我不顾廉耻没有尊严地去扯下凌柏风浴巾,他蓄势待发的阴茎抖动彰显雄风,我跪下来拨开他浓密的耻毛,射出粉嫩的舌头去舔龟头。
铃口迅速分泌晶液,我把液体舔掉,延着狰狞地筋脉舔舐茎身,在我唇口爱抚下阴茎又胀大几分,舔得差不多了就把阴茎送口里含住,太大要慢慢送进去,太长只进去一半就额头冒汗,真不知道自己的身体是怎么吃下这根巨龙柱。

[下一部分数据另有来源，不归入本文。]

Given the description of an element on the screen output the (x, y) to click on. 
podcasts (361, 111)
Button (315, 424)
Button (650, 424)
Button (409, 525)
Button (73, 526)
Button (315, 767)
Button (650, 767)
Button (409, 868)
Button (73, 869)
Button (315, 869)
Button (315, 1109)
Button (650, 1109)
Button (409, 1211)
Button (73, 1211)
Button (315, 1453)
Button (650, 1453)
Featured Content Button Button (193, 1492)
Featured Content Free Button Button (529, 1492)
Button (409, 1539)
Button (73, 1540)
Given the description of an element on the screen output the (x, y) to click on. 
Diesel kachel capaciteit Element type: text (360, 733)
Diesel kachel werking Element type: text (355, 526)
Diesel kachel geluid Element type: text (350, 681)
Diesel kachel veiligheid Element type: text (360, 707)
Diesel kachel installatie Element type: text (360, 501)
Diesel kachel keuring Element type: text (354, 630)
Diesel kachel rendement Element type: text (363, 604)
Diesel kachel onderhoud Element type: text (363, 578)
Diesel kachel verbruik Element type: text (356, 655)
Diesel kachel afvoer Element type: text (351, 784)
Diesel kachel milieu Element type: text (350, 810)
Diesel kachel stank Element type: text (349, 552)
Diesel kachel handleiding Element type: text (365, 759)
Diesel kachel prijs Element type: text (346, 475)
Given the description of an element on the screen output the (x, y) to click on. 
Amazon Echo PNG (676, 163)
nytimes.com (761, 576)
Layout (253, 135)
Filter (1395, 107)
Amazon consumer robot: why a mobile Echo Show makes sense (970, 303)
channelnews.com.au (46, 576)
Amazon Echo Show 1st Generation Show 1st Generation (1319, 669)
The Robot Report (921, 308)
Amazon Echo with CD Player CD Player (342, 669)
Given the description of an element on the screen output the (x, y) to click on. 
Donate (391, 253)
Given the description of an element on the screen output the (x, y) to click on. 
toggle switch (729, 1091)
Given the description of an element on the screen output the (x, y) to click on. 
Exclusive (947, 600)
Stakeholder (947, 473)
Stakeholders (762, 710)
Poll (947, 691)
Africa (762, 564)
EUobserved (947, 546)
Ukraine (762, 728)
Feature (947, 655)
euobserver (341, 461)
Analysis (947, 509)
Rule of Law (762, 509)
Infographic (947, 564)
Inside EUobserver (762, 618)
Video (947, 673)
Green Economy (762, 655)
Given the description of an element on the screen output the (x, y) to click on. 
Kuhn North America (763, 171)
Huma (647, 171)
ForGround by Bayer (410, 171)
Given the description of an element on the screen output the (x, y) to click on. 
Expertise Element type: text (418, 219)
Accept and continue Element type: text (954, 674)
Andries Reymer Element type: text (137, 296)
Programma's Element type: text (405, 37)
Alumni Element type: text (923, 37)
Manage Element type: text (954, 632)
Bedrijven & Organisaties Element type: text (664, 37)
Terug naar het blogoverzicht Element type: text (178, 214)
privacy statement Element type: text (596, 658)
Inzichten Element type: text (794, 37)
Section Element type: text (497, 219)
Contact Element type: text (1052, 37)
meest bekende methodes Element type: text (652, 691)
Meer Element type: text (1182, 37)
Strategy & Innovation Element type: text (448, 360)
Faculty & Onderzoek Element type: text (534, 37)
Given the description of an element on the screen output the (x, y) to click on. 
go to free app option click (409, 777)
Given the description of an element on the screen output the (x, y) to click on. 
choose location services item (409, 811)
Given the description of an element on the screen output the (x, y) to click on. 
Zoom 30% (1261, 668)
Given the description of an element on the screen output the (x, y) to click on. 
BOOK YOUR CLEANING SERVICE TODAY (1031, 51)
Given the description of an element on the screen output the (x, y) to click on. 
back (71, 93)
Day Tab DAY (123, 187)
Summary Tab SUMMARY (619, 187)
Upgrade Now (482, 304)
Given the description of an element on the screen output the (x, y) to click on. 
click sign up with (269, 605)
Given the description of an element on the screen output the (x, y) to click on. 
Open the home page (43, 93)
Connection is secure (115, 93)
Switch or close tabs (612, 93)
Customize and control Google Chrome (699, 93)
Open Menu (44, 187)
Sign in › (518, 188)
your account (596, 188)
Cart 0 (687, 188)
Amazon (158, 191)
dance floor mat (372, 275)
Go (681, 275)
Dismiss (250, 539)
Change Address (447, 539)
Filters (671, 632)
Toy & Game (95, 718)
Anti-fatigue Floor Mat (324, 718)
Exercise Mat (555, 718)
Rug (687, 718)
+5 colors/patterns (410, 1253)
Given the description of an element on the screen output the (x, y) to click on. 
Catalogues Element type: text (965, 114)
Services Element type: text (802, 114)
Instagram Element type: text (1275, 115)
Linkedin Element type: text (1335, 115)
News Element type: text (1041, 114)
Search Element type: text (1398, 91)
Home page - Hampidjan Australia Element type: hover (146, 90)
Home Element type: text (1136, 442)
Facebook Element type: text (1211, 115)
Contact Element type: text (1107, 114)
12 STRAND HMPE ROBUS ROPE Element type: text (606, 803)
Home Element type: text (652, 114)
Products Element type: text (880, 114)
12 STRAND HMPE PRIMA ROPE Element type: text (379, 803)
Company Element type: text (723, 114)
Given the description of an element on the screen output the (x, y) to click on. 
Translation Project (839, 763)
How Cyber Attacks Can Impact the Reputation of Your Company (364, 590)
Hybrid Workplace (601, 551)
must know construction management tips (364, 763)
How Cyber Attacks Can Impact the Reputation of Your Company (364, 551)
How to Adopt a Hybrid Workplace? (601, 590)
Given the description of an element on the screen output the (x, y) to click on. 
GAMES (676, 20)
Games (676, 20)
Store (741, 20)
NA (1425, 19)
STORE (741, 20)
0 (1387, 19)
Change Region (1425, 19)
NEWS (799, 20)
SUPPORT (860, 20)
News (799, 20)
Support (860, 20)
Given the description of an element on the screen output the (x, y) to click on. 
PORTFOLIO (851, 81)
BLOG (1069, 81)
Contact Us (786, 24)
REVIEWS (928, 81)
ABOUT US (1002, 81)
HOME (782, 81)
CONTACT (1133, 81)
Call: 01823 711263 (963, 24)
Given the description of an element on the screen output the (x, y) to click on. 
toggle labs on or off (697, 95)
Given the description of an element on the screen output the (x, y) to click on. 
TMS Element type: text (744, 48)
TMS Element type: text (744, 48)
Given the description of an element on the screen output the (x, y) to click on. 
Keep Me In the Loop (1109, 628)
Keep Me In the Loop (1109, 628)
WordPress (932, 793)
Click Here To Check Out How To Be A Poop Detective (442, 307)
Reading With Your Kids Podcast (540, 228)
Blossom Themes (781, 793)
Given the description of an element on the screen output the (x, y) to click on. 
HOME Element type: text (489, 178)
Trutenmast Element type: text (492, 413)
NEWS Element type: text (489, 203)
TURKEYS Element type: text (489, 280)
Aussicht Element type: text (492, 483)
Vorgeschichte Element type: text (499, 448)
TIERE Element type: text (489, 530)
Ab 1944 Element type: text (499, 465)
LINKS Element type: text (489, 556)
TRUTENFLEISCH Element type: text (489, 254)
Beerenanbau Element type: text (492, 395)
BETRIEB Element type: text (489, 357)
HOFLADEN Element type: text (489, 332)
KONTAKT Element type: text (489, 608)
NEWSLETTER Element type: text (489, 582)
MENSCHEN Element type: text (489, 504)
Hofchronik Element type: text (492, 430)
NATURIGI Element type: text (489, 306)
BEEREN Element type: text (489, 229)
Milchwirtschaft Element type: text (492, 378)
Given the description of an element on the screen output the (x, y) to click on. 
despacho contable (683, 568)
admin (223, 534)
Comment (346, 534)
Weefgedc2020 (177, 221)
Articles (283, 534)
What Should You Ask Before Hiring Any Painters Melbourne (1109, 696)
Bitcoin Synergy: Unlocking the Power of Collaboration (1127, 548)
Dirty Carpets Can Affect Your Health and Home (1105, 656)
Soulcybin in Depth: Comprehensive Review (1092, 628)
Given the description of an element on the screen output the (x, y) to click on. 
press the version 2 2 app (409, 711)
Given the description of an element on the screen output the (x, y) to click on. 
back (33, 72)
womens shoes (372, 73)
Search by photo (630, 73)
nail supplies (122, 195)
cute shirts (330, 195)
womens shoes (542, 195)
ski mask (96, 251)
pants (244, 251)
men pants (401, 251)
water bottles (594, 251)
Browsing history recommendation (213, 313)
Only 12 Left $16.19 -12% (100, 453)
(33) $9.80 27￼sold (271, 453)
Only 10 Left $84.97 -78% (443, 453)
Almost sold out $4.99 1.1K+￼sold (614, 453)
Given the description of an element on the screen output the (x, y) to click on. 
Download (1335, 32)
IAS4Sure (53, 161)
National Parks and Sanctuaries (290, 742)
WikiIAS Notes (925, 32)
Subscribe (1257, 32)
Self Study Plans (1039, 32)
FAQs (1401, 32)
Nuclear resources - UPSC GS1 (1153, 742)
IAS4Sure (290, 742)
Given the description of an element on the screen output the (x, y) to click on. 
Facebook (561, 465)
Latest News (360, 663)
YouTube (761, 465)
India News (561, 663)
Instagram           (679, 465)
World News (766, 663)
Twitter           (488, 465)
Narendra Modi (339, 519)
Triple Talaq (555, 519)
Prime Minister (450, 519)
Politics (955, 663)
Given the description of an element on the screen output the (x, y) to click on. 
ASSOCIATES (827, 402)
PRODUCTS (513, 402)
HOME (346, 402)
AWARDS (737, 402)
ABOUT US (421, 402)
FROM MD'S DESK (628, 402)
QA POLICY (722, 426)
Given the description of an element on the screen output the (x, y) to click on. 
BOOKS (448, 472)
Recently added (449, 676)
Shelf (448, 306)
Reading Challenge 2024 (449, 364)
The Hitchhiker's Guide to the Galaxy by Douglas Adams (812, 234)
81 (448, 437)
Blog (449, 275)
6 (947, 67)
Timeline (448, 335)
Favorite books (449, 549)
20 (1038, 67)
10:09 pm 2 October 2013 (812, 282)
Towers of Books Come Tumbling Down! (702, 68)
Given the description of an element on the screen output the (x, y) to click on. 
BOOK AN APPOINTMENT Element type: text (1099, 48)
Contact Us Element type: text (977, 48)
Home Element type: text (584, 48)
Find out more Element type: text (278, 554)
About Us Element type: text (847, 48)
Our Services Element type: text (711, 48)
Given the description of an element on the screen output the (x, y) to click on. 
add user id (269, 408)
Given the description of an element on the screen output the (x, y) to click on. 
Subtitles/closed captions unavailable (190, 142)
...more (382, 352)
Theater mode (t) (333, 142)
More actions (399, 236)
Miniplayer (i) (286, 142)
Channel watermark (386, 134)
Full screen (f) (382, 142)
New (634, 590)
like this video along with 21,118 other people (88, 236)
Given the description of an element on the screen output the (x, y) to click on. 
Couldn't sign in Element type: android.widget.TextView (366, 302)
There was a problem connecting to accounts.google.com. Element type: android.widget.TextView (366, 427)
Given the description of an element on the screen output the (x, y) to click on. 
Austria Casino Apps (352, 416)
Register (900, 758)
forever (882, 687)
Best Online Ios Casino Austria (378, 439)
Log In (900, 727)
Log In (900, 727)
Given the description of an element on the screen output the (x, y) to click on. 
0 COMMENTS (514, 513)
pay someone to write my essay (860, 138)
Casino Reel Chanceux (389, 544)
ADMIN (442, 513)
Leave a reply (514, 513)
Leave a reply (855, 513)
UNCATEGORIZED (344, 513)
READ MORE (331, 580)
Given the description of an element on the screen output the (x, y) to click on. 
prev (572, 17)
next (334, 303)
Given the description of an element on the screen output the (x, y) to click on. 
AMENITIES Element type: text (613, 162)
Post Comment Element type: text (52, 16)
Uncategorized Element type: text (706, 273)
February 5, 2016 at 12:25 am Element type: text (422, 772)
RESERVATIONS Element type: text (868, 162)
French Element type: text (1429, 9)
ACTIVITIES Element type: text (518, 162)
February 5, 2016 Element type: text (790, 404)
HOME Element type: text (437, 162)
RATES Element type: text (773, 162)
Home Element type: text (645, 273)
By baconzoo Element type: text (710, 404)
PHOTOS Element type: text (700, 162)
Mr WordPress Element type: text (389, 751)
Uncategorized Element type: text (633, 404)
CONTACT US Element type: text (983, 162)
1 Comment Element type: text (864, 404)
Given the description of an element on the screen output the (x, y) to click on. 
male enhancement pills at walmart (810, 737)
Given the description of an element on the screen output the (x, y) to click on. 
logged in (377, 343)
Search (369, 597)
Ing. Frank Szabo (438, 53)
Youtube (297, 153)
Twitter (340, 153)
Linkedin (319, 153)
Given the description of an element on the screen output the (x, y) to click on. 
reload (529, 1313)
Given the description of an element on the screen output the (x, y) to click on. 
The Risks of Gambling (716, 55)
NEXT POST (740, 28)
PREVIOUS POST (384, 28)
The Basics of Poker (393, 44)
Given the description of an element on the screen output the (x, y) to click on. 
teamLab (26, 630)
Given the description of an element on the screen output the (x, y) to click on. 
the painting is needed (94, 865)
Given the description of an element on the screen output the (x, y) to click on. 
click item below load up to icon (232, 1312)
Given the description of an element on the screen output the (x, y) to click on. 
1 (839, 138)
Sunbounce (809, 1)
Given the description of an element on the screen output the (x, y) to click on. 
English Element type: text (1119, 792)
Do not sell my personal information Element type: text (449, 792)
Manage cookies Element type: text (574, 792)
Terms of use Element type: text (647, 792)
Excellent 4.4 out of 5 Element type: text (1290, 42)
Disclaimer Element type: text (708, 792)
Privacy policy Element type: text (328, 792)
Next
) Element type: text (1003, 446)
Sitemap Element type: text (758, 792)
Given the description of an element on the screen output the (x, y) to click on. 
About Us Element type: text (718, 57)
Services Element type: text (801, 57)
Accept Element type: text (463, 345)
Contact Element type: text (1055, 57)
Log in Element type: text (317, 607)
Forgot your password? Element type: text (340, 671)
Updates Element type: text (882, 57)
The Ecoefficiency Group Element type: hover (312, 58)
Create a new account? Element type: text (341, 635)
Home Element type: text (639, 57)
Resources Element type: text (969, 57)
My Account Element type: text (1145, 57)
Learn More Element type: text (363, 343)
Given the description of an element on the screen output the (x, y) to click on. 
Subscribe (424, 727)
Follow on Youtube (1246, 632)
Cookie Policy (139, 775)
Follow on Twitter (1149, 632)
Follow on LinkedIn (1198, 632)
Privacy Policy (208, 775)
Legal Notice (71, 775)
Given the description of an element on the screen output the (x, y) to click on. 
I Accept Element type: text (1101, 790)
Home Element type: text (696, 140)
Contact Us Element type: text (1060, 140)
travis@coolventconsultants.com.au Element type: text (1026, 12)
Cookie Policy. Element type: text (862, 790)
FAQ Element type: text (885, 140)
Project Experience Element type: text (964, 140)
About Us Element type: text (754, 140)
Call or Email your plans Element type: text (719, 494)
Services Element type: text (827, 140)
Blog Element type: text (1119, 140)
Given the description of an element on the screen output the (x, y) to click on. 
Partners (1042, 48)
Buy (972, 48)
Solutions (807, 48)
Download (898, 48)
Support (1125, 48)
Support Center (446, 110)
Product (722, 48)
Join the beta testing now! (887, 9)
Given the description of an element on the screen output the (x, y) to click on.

浮想联翩菊花一紧,我后穴也分泌出一些水分,但顾不上后边儿,我前面正卖力地吃着肉棒,砸吧吸吮舔弄,一顿销魂操作下来巨龙怒吼喷射,内射之后阴茎才从我嘴里退了出去。
凌柏风操的太用力,我嘴角都裂出血了。
他抱起我往浴室去,给浴缸放水满水。
“苏钦,上过你没?”凌柏风用花洒给我浇身体搓泡泡。
“没有。”我实话实说。
“那你喜欢他吗?”他又问。
“不喜欢。”这是实话。
谁有病,会喜欢强奸犯的儿子。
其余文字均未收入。